Sleep apnea can drive the development of aggressive multiple myeloma in mice resistant to the cancer, a study found, suggesting that the sleep disorder is a modifiable risk factor for this disease.

Treating sleep apnea, breathing that starts and stops repeatedly during sleep (also known as chronic intermittent hypoxia), may help to prevent multiple myeloma or improve its treatment, its researchers suggest.

Their study, “Chronic intermittent hypoxia enhances disease progression in myeloma-resistant mice,” was published in the  American Journal of Physiology, Integrative and Comparative Physiology.

Obesity is the only known modifiable risk factor for multiple myeloma, but the mechanisms by which obesity might promote myeloma are poorly understood.

Sleep apnea — which is more common in obese people, although linked to many factors — appears to stimulate the growth of solid tumors, such as lung, breast, and colon cancer, and to associate with a poorer prognosis, as these tumors tend to be more aggressive. However, the link between sleep apnea and blood cancers has not been explored.

Researchers at the University of Iowa speculated that sleep apnea could be the link between obesity and multiple myeloma. To prove their hypothesis, they studied the effects of sleep apnea on a mice model that is normally resistant to this blood cancer.

“Multiple myeloma is a serious type of cancer, and it is incurable right now,” Mahmoud Ali, the study’s lead author and a postdoctoral researcher at the University of Iowa, said in a press release. “We are trying to look at what could be a modifiable factor so we can prevent or decrease the risk of people developing cancer.”

Mice were subjected to sleep apnea conditions (10 hours a day of intermittent hypoxia or low oxygen), static hypoxia, or normoxia (normal oxygen levels; a control group) for seven days, and then were injected with a rodent version of malignant multiple myeloma cells. The mice then underwent another 28 days of continuous altered or normal oxygen levels.

Mice exposed to sleep apnea conditions “developed significantly more MM [multiple myeloma] than animals in the control group,” with the cancer found in 67% of these mice compared to 12% of normal oxygen mice. Those given static hypoxia showed no significant differences in the disease.

Multiple myeloma’s more aggressive growth in sleep apnea mice was “evidenced by hindlimb paralysis, gammopathy, bone lesions, and bone tumor formation,” the researchers wrote.

Cancer cells were mostly found within the bone marrow, which is where multiple myeloma normally develops in patients.

“We propose that sleep-disordered breathing could be a unique, targetable risk factor in multiple myeloma. If [sleep apnea] promotes a pro-tumor bone marrow microenvironment generally, it may also affect the development and progression of additional marrow-resident cancers,” the study concluded.

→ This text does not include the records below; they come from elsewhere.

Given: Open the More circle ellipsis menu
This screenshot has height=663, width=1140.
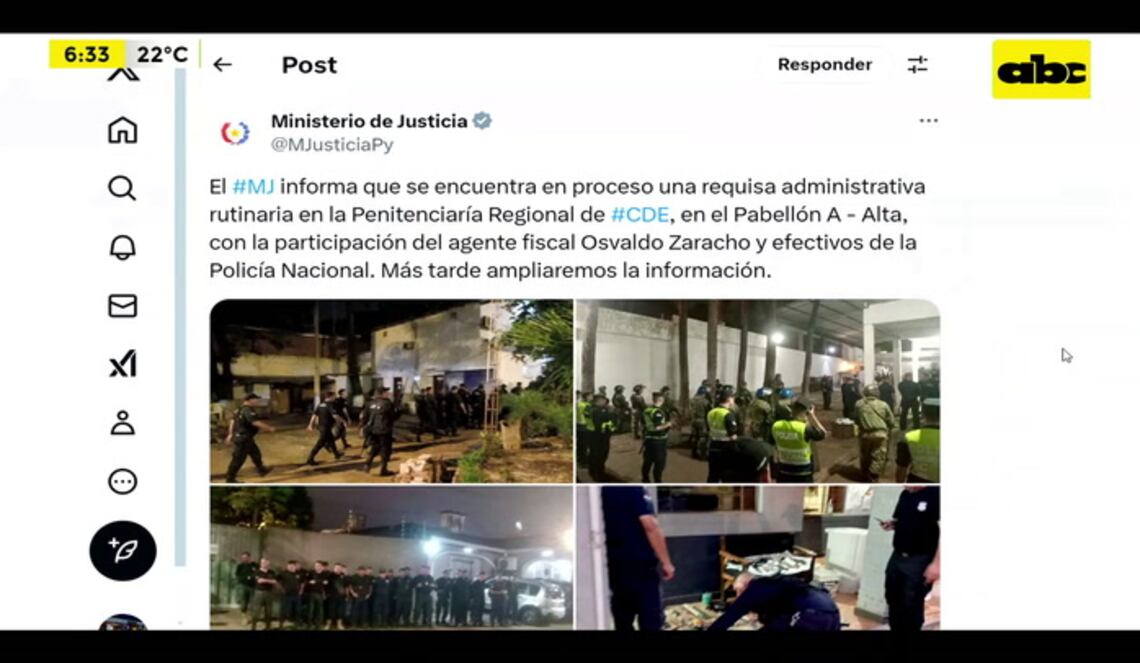Looking at the screenshot, I should click(122, 481).
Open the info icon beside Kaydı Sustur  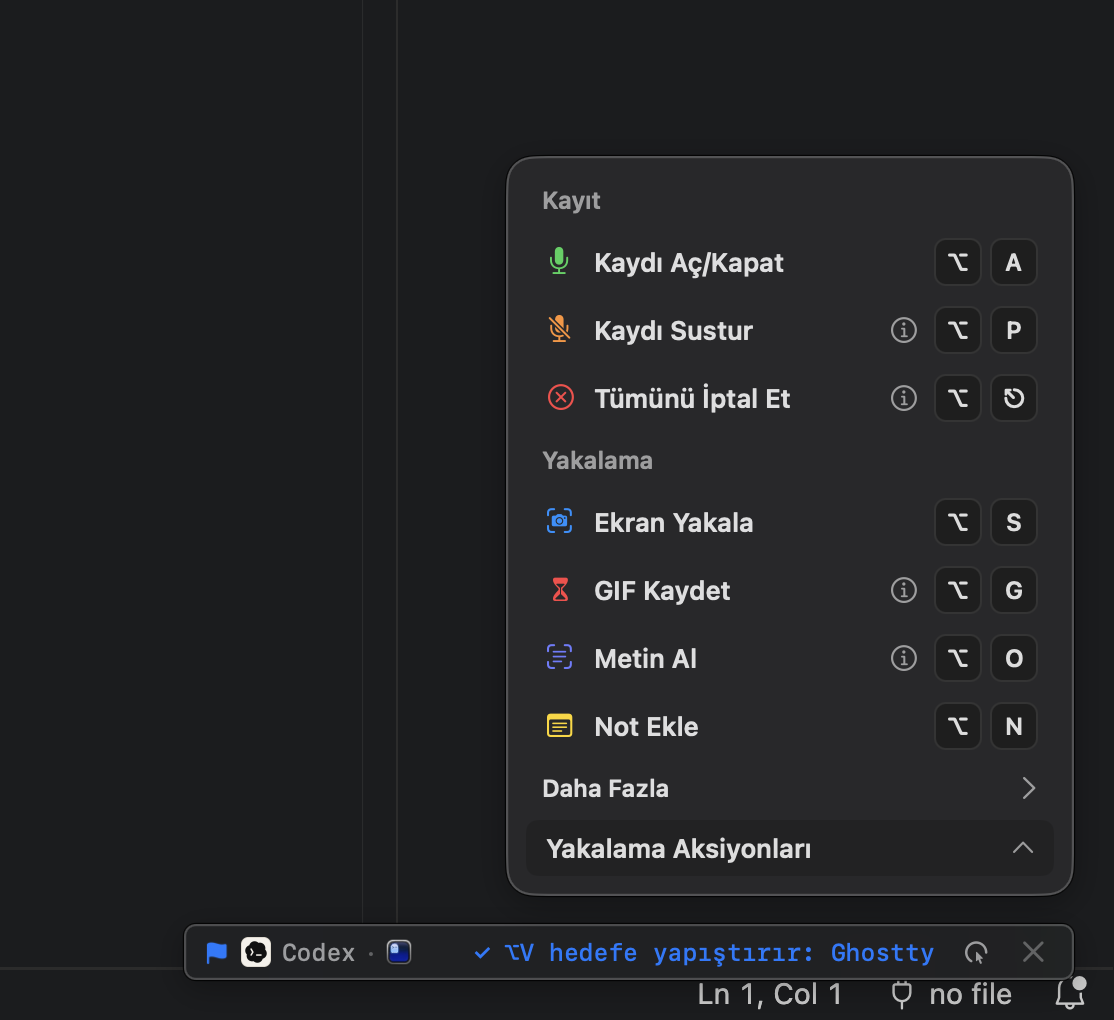[904, 330]
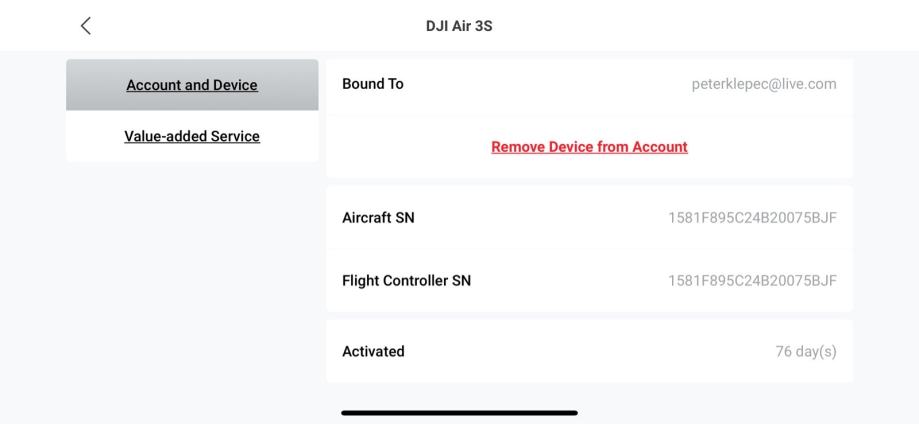Image resolution: width=919 pixels, height=424 pixels.
Task: Switch to the Value-added Service tab
Action: pyautogui.click(x=192, y=136)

“Treating sleep apnea might be something we could do more to reduce the risk of getting myeloma or to increase the effectiveness of treating the disease,” said Michael Tomasson, a professor at the University of Iowa and a study researcher.

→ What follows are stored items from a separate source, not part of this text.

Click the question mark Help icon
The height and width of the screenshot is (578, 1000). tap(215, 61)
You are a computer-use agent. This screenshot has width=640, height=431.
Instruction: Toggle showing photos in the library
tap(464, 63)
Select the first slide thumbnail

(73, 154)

Melissa Bates, the study’s principal investigator and an assistant professor at Iowa, said that treating sleep apnea might also influence the way myeloma patients respond to cancer therapy.

The researchers are now studying if multiple myeloma patients at their university hospital have sleeping disorders, and if treating apnea in those who do might affect their symptoms, response to chemotherapy, and survival rate.